I’d like to share with you some thoughts about the United States Supreme Court and the very unique role that the Court plays in our nation. This is truly a magnificent institution. It’s as powerful in its reach as the Congress of the United States and as influential over time as any presidential administration. But, as far as most Americans are concerned, it’s probably the least understood of our three branches of government.
For the first time now, in more than a decade, there’s a vacancy on the court. Sandra Day O’Connor, the first woman justice and often a critical swing vote, is retiring. The President has chosen to nominate Judge John G. Roberts Jr. of the District of Columbia Circuit Court of Appeals and over the next several weeks my Senate colleagues and I, first on the Judiciary Committee and then in the full Senate, will exercise our authority under the Constitution to evaluate this nomination.

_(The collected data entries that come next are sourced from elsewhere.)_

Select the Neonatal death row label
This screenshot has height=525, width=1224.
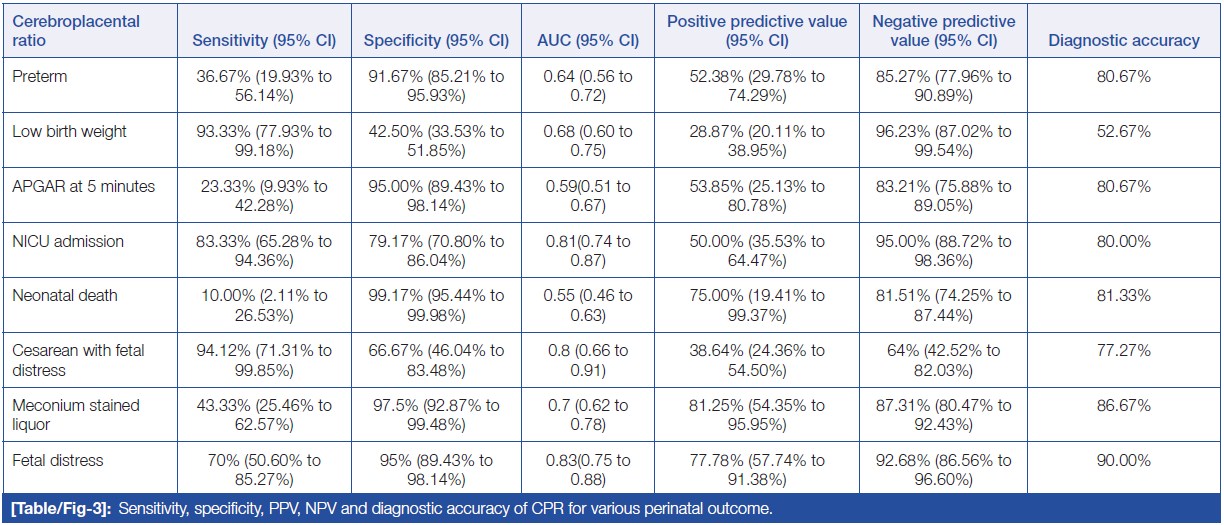(65, 296)
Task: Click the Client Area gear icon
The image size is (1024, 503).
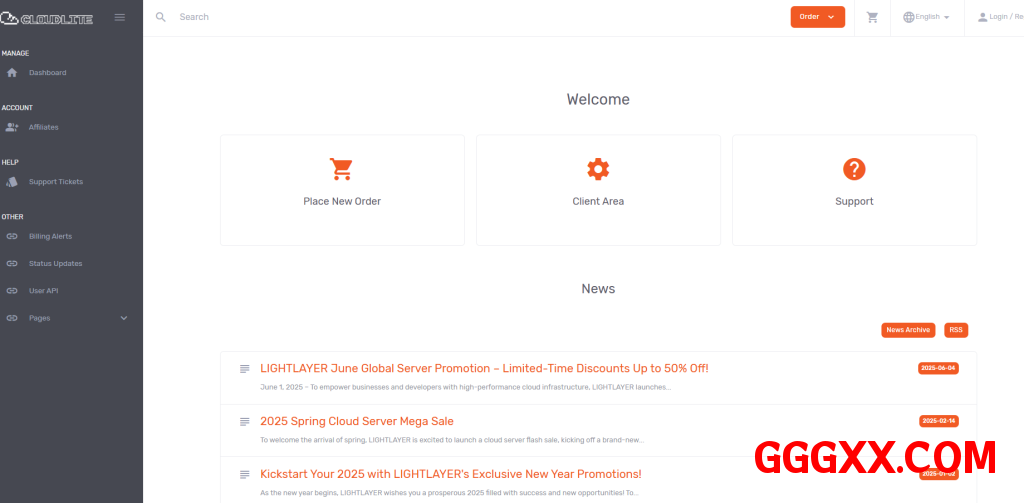Action: (598, 169)
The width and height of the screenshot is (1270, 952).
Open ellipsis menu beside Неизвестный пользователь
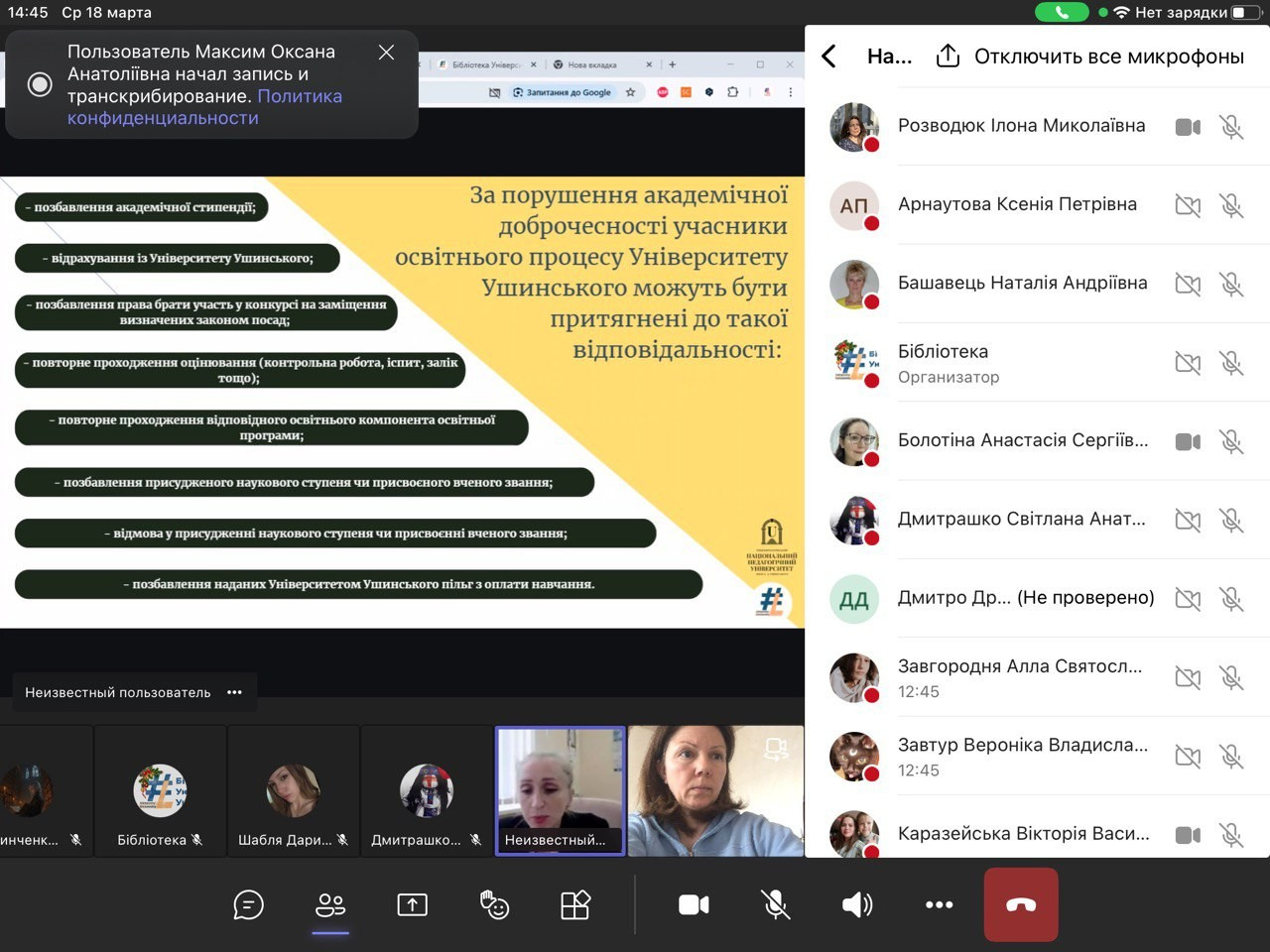pyautogui.click(x=235, y=692)
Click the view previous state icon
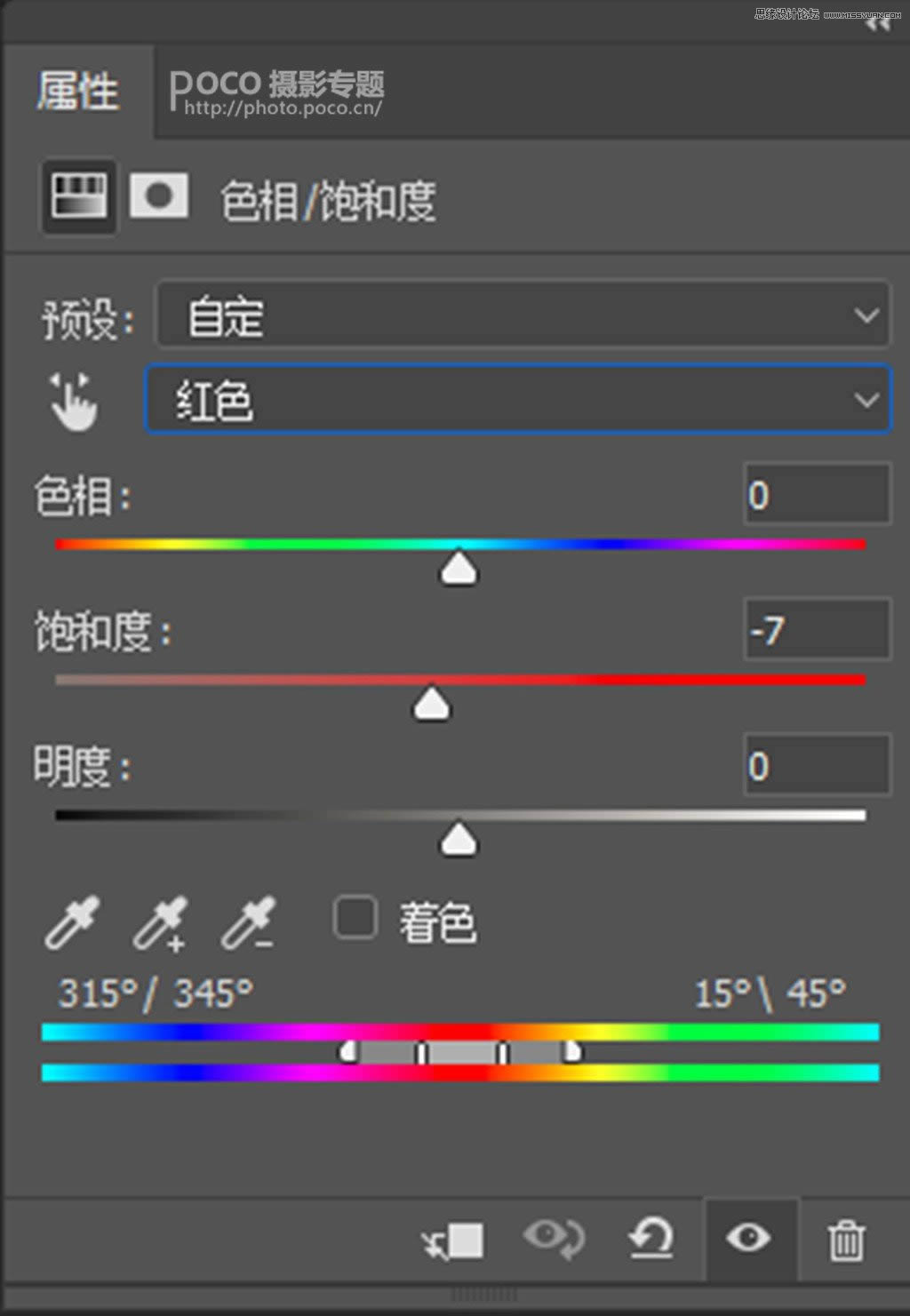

It’s certainly the most important responsibility that the Senate will undertake this year, and it’s a decision that could determine the course of our nation for generations to come. It’s crucial that the nominee who replaces Justice O’Connor not only be intelligent and well-qualified but balanced and fair. His views should be within the mainstream and considered and they should be without bias. In other words, extreme ideology from the right or the left is unacceptable.
The only way we can determine if Judge Roberts meets this test is to thoroughly and critically examine his judicial philosophy and temperament. Will he maintain a balance on the court? Is he respectful of precedent? Does he have an open mind, or does he have a radical sense of where he wants to take the country?
A couple of words about the historical context of the Senate Judiciary Committee. Throughout history the Senate has actively engaged in its role to evaluate judicial appointments. However the role of the Judiciary Committee has evolved over time. Initially, judicial nominations went directly to the full Senate for their consideration. Then, in 1816, the Judiciary Committee was formed. But it wasn’t until 1955 that the Committee routinely held open hearing with each judicial nominee testifying.
The process that we follow today has been in place since the 1960s whereby the Judiciary Committee’s consideration of a Supreme Court nominee almost always consists of three distinct stages: a pre-hearing, investigative stage, which is going on now; public hearings, which will begin the day after Labor Day, written questions then to the nominee and their evaluation following the hearings; and concluding with a committee vote on whether to recommend the nominee to the full Senate, with a “do pass” recommendation or “no” recommendation.
The constitution is very specific in laying out how a Supreme Court nominee is chosen. Pursuant to the “advice and consent” clause, the President proposes and the Senate disposes. From the beginning the Senate has exercised its prerogative with vigor and has not merely served as a rubberstamp. In total, the Senate has rejected 27 of the 148 Supreme Court nominees since the founding of our nation. That’s almost 20 percent. (Source: Office of the Secretary of the Senate)
The Supreme Court has a tremendous impact on everyday life. Over the past 200 plus years, the Senate has taken its role seriously because the decisions of the Supreme Court have such a substantial impact on the lives of all Americans. Supreme Court rulings established the legal basis for segregation in the 19 th Century, and it vitiated that basis in the 20 th Century. The court acted as a force for civil rights and the right to privacy in the 60’s and 70’s. The court’s rulings have both shaped and reflected the will and the culture of this nation in ways that are everlasting and profound.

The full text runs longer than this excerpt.